• _TASK TO COMPLETE_
I'd like every record given again exactly, please.

• _Items from a data source_
____________

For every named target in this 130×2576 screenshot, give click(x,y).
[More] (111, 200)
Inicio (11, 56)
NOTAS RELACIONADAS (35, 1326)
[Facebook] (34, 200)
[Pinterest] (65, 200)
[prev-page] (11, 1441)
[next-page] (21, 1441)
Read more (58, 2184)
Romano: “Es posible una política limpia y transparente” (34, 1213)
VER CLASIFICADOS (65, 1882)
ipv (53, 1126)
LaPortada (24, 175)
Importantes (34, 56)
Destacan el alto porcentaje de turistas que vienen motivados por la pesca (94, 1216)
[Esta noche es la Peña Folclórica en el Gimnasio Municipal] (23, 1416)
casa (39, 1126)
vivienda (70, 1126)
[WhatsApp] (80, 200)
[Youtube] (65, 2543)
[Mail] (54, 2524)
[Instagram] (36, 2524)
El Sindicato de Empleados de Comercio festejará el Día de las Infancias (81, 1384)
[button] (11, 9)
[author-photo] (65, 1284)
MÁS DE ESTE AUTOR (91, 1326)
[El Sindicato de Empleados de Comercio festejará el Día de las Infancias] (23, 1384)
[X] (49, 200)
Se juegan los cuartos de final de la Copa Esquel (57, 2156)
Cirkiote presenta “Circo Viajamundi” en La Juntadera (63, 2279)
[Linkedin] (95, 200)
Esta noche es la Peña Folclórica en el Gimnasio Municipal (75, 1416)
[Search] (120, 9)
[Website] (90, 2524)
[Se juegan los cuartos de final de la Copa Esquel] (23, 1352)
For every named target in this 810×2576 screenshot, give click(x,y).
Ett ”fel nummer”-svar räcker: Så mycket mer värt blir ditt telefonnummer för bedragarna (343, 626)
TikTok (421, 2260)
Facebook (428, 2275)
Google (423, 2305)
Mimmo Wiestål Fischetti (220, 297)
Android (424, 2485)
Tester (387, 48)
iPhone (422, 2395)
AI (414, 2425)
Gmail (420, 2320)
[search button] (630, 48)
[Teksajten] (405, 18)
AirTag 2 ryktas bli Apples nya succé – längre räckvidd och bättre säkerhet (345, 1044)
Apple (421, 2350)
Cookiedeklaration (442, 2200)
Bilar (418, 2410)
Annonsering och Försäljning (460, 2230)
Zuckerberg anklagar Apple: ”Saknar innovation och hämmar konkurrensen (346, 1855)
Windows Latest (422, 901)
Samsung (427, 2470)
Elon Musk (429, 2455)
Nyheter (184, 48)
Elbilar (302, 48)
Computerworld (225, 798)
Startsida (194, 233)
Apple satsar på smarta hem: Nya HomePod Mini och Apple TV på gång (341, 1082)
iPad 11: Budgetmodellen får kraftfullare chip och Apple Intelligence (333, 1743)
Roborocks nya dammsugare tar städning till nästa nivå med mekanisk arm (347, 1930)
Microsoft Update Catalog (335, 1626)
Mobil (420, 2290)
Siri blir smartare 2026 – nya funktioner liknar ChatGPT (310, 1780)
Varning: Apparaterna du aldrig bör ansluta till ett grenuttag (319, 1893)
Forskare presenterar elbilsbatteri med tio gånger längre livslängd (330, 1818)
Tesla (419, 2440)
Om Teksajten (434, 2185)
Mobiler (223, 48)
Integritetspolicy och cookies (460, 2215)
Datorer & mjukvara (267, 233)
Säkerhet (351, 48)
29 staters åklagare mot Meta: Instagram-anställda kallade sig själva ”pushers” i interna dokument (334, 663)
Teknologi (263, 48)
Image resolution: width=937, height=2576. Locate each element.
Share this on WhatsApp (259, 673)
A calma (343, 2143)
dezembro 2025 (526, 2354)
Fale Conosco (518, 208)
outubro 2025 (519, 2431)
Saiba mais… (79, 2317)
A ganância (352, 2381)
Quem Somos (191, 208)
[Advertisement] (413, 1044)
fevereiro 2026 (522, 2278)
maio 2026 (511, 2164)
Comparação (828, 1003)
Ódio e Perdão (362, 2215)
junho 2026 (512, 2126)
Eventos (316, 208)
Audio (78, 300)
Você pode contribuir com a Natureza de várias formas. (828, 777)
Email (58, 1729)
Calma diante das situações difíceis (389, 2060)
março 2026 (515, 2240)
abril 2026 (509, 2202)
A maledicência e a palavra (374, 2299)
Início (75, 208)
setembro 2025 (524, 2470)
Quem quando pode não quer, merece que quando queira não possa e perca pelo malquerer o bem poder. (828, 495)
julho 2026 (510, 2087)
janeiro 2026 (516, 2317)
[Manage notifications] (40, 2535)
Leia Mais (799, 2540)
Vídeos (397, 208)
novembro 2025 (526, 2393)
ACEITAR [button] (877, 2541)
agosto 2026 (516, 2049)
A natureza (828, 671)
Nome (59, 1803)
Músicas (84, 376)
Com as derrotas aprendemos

____________

• _YOUR SOLUTION_
For every named target in this 130×2576 screenshot, give click(x,y).
[More] (111, 200)
Inicio (11, 56)
NOTAS RELACIONADAS (35, 1326)
[Facebook] (34, 200)
[Pinterest] (65, 200)
[prev-page] (11, 1441)
[next-page] (21, 1441)
Read more (58, 2184)
Romano: “Es posible una política limpia y transparente” (34, 1213)
VER CLASIFICADOS (65, 1882)
ipv (53, 1126)
LaPortada (24, 175)
Importantes (34, 56)
Destacan el alto porcentaje de turistas que vienen motivados por la pesca (94, 1216)
[Esta noche es la Peña Folclórica en el Gimnasio Municipal] (23, 1416)
casa (39, 1126)
vivienda (70, 1126)
[WhatsApp] (80, 200)
[Youtube] (65, 2543)
[Mail] (54, 2524)
[Instagram] (36, 2524)
El Sindicato de Empleados de Comercio festejará el Día de las Infancias (81, 1384)
[button] (11, 9)
[author-photo] (65, 1284)
MÁS DE ESTE AUTOR (91, 1326)
[El Sindicato de Empleados de Comercio festejará el Día de las Infancias] (23, 1384)
[X] (49, 200)
Se juegan los cuartos de final de la Copa Esquel (57, 2156)
Cirkiote presenta “Circo Viajamundi” en La Juntadera (63, 2279)
[Linkedin] (95, 200)
Esta noche es la Peña Folclórica en el Gimnasio Municipal (75, 1416)
[Search] (120, 9)
[Website] (90, 2524)
[Se juegan los cuartos de final de la Copa Esquel] (23, 1352)
For every named target in this 810×2576 screenshot, give click(x,y).
Ett ”fel nummer”-svar räcker: Så mycket mer värt blir ditt telefonnummer för bedragarna (343, 626)
TikTok (421, 2260)
Facebook (428, 2275)
Google (423, 2305)
Mimmo Wiestål Fischetti (220, 297)
Android (424, 2485)
Tester (387, 48)
iPhone (422, 2395)
AI (414, 2425)
Gmail (420, 2320)
[search button] (630, 48)
[Teksajten] (405, 18)
AirTag 2 ryktas bli Apples nya succé – längre räckvidd och bättre säkerhet (345, 1044)
Apple (421, 2350)
Cookiedeklaration (442, 2200)
Bilar (418, 2410)
Annonsering och Försäljning (460, 2230)
Zuckerberg anklagar Apple: ”Saknar innovation och hämmar konkurrensen (346, 1855)
Windows Latest (422, 901)
Samsung (427, 2470)
Elon Musk (429, 2455)
Nyheter (184, 48)
Elbilar (302, 48)
Computerworld (225, 798)
Startsida (194, 233)
Apple satsar på smarta hem: Nya HomePod Mini och Apple TV på gång (341, 1082)
iPad 11: Budgetmodellen får kraftfullare chip och Apple Intelligence (333, 1743)
Roborocks nya dammsugare tar städning till nästa nivå med mekanisk arm (347, 1930)
Microsoft Update Catalog (335, 1626)
Mobil (420, 2290)
Siri blir smartare 2026 – nya funktioner liknar ChatGPT (310, 1780)
Varning: Apparaterna du aldrig bör ansluta till ett grenuttag (319, 1893)
Forskare presenterar elbilsbatteri med tio gånger längre livslängd (330, 1818)
Tesla (419, 2440)
Om Teksajten (434, 2185)
Mobiler (223, 48)
Integritetspolicy och cookies (460, 2215)
Datorer & mjukvara (267, 233)
Säkerhet (351, 48)
29 staters åklagare mot Meta: Instagram-anställda kallade sig själva ”pushers” i interna dokument (334, 663)
Teknologi (263, 48)
Image resolution: width=937, height=2576. Locate each element.
Share this on WhatsApp (259, 673)
A calma (343, 2143)
dezembro 2025 (526, 2354)
Fale Conosco (518, 208)
outubro 2025 (519, 2431)
Saiba mais… (79, 2317)
A ganância (352, 2381)
Quem Somos (191, 208)
[Advertisement] (413, 1044)
fevereiro 2026 (522, 2278)
maio 2026 (511, 2164)
Comparação (828, 1003)
Ódio e Perdão (362, 2215)
junho 2026 (512, 2126)
Eventos (316, 208)
Audio (78, 300)
Você pode contribuir com a Natureza de várias formas. (828, 777)
Email (58, 1729)
Calma diante das situações difíceis (389, 2060)
março 2026 (515, 2240)
abril 2026 (509, 2202)
A maledicência e a palavra (374, 2299)
Início (75, 208)
setembro 2025 (524, 2470)
Quem quando pode não quer, merece que quando queira não possa e perca pelo malquerer o bem poder. (828, 495)
julho 2026 (510, 2087)
janeiro 2026 (516, 2317)
[Manage notifications] (40, 2535)
Leia Mais (799, 2540)
Vídeos (397, 208)
novembro 2025 (526, 2393)
ACEITAR [button] (877, 2541)
agosto 2026 (516, 2049)
A natureza (828, 671)
Nome (59, 1803)
Músicas (84, 376)
Com as derrotas aprendemos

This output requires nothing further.